§ **Given instruction**
Rewrite the entries below, swapping each occurrence of "Where should I click to" for "Where do I click to" and keeping everything else identical.

■ ■ ■ ■

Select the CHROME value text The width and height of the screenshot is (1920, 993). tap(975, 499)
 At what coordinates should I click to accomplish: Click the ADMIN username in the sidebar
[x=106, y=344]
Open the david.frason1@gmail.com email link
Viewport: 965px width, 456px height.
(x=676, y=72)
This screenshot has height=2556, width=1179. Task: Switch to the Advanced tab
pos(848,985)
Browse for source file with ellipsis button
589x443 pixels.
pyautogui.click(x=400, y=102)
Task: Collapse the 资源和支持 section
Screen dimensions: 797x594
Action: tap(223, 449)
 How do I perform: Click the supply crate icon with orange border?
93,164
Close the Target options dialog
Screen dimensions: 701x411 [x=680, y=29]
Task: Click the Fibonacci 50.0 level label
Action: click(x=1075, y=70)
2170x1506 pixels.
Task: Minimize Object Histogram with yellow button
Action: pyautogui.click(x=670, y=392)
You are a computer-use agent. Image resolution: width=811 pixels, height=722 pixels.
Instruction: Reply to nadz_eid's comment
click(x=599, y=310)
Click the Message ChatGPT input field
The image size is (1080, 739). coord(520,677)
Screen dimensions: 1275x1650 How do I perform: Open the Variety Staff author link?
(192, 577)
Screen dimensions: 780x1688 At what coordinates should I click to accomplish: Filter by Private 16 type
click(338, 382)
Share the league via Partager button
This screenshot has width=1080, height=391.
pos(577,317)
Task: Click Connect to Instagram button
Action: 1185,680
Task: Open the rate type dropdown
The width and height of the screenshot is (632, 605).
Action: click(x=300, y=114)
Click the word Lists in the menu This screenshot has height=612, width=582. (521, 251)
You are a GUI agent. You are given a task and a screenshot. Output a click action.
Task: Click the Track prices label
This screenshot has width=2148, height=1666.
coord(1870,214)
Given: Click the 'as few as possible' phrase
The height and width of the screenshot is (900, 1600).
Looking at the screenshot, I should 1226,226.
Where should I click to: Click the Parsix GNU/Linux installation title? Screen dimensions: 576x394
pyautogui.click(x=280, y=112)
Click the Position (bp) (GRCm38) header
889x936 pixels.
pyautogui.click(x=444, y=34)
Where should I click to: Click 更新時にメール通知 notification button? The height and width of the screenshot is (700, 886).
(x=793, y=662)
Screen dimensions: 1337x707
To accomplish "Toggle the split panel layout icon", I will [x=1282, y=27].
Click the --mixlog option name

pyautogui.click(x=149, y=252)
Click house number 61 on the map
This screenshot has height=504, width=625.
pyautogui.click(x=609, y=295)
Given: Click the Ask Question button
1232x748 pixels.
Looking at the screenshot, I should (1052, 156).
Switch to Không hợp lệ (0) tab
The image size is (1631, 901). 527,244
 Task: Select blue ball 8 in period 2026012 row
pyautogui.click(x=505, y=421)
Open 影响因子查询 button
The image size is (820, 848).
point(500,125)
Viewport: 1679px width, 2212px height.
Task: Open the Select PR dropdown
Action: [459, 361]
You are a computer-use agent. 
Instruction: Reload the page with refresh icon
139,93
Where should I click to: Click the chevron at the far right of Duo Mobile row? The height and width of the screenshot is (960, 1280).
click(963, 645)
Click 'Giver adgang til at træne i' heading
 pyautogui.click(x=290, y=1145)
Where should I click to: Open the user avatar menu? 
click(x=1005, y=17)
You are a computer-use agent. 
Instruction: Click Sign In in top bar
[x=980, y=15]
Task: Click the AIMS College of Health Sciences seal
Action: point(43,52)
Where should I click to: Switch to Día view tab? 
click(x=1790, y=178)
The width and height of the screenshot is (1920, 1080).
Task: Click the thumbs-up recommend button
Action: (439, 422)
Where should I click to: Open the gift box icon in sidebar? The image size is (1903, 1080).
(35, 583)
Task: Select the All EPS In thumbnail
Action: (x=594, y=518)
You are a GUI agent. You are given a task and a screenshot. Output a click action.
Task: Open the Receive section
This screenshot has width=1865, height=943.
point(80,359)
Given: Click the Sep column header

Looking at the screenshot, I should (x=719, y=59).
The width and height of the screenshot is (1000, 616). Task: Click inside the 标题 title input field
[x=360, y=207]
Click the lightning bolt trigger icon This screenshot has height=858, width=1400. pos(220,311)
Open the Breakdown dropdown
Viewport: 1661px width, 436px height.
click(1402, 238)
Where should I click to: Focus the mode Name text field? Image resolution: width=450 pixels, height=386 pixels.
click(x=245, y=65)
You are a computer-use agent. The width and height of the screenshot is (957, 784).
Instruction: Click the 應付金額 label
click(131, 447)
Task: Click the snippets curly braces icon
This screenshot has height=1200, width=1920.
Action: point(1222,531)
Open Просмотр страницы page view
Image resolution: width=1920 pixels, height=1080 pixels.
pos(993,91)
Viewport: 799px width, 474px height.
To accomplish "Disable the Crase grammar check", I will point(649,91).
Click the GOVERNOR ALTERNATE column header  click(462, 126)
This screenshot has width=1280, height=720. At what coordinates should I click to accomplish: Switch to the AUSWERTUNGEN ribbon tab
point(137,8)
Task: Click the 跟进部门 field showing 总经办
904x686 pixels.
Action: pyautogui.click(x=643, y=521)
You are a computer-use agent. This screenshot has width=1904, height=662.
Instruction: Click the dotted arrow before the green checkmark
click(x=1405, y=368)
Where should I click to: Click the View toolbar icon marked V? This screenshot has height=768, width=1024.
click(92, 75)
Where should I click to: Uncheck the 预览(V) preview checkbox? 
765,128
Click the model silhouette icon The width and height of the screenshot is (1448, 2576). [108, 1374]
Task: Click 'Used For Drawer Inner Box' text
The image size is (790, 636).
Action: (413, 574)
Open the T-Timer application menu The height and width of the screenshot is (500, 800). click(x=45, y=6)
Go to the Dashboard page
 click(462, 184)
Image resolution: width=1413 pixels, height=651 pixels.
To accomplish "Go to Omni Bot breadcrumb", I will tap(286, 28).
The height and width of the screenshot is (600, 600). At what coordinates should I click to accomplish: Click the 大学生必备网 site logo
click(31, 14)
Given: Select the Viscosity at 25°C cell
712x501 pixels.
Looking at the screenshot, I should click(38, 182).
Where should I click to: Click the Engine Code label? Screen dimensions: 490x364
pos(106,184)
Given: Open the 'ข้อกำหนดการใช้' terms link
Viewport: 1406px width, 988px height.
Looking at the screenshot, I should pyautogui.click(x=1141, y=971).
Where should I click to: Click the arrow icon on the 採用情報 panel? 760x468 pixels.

■ ■ ■ ■

§ **Full solution**
Select the CHROME value text The width and height of the screenshot is (1920, 993). tap(975, 499)
 At what coordinates should I click to accomplish: Click the ADMIN username in the sidebar
[x=106, y=344]
Open the david.frason1@gmail.com email link
Viewport: 965px width, 456px height.
(x=676, y=72)
This screenshot has height=2556, width=1179. Task: Switch to the Advanced tab
pos(848,985)
Browse for source file with ellipsis button
589x443 pixels.
pyautogui.click(x=400, y=102)
Task: Collapse the 资源和支持 section
Screen dimensions: 797x594
Action: tap(223, 449)
 How do I perform: Click the supply crate icon with orange border?
93,164
Close the Target options dialog
Screen dimensions: 701x411 [x=680, y=29]
Task: Click the Fibonacci 50.0 level label
Action: click(x=1075, y=70)
2170x1506 pixels.
Task: Minimize Object Histogram with yellow button
Action: pyautogui.click(x=670, y=392)
You are a computer-use agent. Image resolution: width=811 pixels, height=722 pixels.
Instruction: Reply to nadz_eid's comment
click(x=599, y=310)
Click the Message ChatGPT input field
The image size is (1080, 739). coord(520,677)
Screen dimensions: 1275x1650 How do I perform: Open the Variety Staff author link?
(192, 577)
Screen dimensions: 780x1688 At what coordinates should I click to accomplish: Filter by Private 16 type
click(338, 382)
Share the league via Partager button
This screenshot has width=1080, height=391.
pos(577,317)
Task: Click Connect to Instagram button
Action: 1185,680
Task: Open the rate type dropdown
The width and height of the screenshot is (632, 605).
Action: click(x=300, y=114)
Click the word Lists in the menu This screenshot has height=612, width=582. (521, 251)
You are a GUI agent. You are given a task and a screenshot. Output a click action.
Task: Click the Track prices label
This screenshot has width=2148, height=1666.
coord(1870,214)
Given: Click the 'as few as possible' phrase
The height and width of the screenshot is (900, 1600).
Looking at the screenshot, I should 1226,226.
Where do I click to: Click the Parsix GNU/Linux installation title? Screen dimensions: 576x394
pyautogui.click(x=280, y=112)
Click the Position (bp) (GRCm38) header
889x936 pixels.
pyautogui.click(x=444, y=34)
Where do I click to: Click 更新時にメール通知 notification button? The height and width of the screenshot is (700, 886).
(x=793, y=662)
Screen dimensions: 1337x707
To accomplish "Toggle the split panel layout icon", I will [x=1282, y=27].
Click the --mixlog option name

pyautogui.click(x=149, y=252)
Click house number 61 on the map
This screenshot has height=504, width=625.
pyautogui.click(x=609, y=295)
Given: Click the Ask Question button
1232x748 pixels.
Looking at the screenshot, I should (1052, 156).
Switch to Không hợp lệ (0) tab
The image size is (1631, 901). 527,244
 Task: Select blue ball 8 in period 2026012 row
pyautogui.click(x=505, y=421)
Open 影响因子查询 button
The image size is (820, 848).
point(500,125)
Viewport: 1679px width, 2212px height.
Task: Open the Select PR dropdown
Action: [459, 361]
You are a computer-use agent. 
Instruction: Reload the page with refresh icon
139,93
Where do I click to: Click the chevron at the far right of Duo Mobile row? The height and width of the screenshot is (960, 1280).
click(963, 645)
Click 'Giver adgang til at træne i' heading
 pyautogui.click(x=290, y=1145)
Where do I click to: Open the user avatar menu? 
click(x=1005, y=17)
You are a computer-use agent. 
Instruction: Click Sign In in top bar
[x=980, y=15]
Task: Click the AIMS College of Health Sciences seal
Action: point(43,52)
Where do I click to: Switch to Día view tab? 
click(x=1790, y=178)
The width and height of the screenshot is (1920, 1080).
Task: Click the thumbs-up recommend button
Action: (439, 422)
Where do I click to: Open the gift box icon in sidebar? The image size is (1903, 1080).
(35, 583)
Task: Select the All EPS In thumbnail
Action: (x=594, y=518)
You are a GUI agent. You are given a task and a screenshot. Output a click action.
Task: Open the Receive section
This screenshot has width=1865, height=943.
point(80,359)
Given: Click the Sep column header

Looking at the screenshot, I should (x=719, y=59).
The width and height of the screenshot is (1000, 616). Task: Click inside the 标题 title input field
[x=360, y=207]
Click the lightning bolt trigger icon This screenshot has height=858, width=1400. pos(220,311)
Open the Breakdown dropdown
Viewport: 1661px width, 436px height.
click(1402, 238)
Where do I click to: Focus the mode Name text field? Image resolution: width=450 pixels, height=386 pixels.
click(x=245, y=65)
You are a computer-use agent. The width and height of the screenshot is (957, 784).
Instruction: Click the 應付金額 label
click(131, 447)
Task: Click the snippets curly braces icon
This screenshot has height=1200, width=1920.
Action: point(1222,531)
Open Просмотр страницы page view
Image resolution: width=1920 pixels, height=1080 pixels.
pos(993,91)
Viewport: 799px width, 474px height.
To accomplish "Disable the Crase grammar check", I will point(649,91).
Click the GOVERNOR ALTERNATE column header  click(462, 126)
This screenshot has width=1280, height=720. At what coordinates should I click to accomplish: Switch to the AUSWERTUNGEN ribbon tab
point(137,8)
Task: Click the 跟进部门 field showing 总经办
904x686 pixels.
Action: pyautogui.click(x=643, y=521)
You are a computer-use agent. This screenshot has width=1904, height=662.
Instruction: Click the dotted arrow before the green checkmark
click(x=1405, y=368)
Where do I click to: Click the View toolbar icon marked V? This screenshot has height=768, width=1024.
click(92, 75)
Where do I click to: Uncheck the 预览(V) preview checkbox? 
765,128
Click the model silhouette icon The width and height of the screenshot is (1448, 2576). [108, 1374]
Task: Click 'Used For Drawer Inner Box' text
The image size is (790, 636).
Action: (413, 574)
Open the T-Timer application menu The height and width of the screenshot is (500, 800). click(x=45, y=6)
Go to the Dashboard page
 click(462, 184)
Image resolution: width=1413 pixels, height=651 pixels.
To accomplish "Go to Omni Bot breadcrumb", I will tap(286, 28).
The height and width of the screenshot is (600, 600). At what coordinates should I click to accomplish: Click the 大学生必备网 site logo
click(31, 14)
Given: Select the Viscosity at 25°C cell
712x501 pixels.
Looking at the screenshot, I should click(38, 182).
Where do I click to: Click the Engine Code label? Screen dimensions: 490x364
pos(106,184)
Given: Open the 'ข้อกำหนดการใช้' terms link
Viewport: 1406px width, 988px height.
Looking at the screenshot, I should pyautogui.click(x=1141, y=971).
Where do I click to: Click the arrow icon on the 採用情報 panel? 760x468 pixels.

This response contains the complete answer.